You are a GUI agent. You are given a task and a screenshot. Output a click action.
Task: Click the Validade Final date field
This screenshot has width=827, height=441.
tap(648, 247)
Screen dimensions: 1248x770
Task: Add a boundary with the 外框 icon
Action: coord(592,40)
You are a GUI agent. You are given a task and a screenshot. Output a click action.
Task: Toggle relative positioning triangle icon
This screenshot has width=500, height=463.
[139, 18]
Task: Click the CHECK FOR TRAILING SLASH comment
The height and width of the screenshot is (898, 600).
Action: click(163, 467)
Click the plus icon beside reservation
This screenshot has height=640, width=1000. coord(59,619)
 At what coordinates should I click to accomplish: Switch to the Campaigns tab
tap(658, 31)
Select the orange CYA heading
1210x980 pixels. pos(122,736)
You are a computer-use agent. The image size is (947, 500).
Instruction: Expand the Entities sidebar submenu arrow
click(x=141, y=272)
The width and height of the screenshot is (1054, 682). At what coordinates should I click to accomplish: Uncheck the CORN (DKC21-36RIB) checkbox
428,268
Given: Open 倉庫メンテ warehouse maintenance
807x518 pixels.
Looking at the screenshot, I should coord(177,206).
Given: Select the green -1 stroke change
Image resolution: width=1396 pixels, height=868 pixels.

**DO THIS:** Revise the data above by replacing "GUI agent" with "desktop assistant" everywhere it occurs, and leave every other line as it is.

**FINAL ANSWER:**
You are a desktop assistant. You are given a task and a screenshot. Output a click action.
Task: Click the Validade Final date field
This screenshot has width=827, height=441.
tap(648, 247)
Screen dimensions: 1248x770
Task: Add a boundary with the 外框 icon
Action: coord(592,40)
You are a desktop assistant. You are given a task and a screenshot. Output a click action.
Task: Toggle relative positioning triangle icon
This screenshot has width=500, height=463.
[139, 18]
Task: Click the CHECK FOR TRAILING SLASH comment
The height and width of the screenshot is (898, 600).
Action: click(163, 467)
Click the plus icon beside reservation
This screenshot has height=640, width=1000. coord(59,619)
 At what coordinates should I click to accomplish: Switch to the Campaigns tab
tap(658, 31)
Select the orange CYA heading
1210x980 pixels. pos(122,736)
You are a computer-use agent. The image size is (947, 500).
Instruction: Expand the Entities sidebar submenu arrow
click(x=141, y=272)
The width and height of the screenshot is (1054, 682). At what coordinates should I click to accomplish: Uncheck the CORN (DKC21-36RIB) checkbox
428,268
Given: Open 倉庫メンテ warehouse maintenance
807x518 pixels.
Looking at the screenshot, I should coord(177,206).
Given: Select the green -1 stroke change
Image resolution: width=1396 pixels, height=868 pixels.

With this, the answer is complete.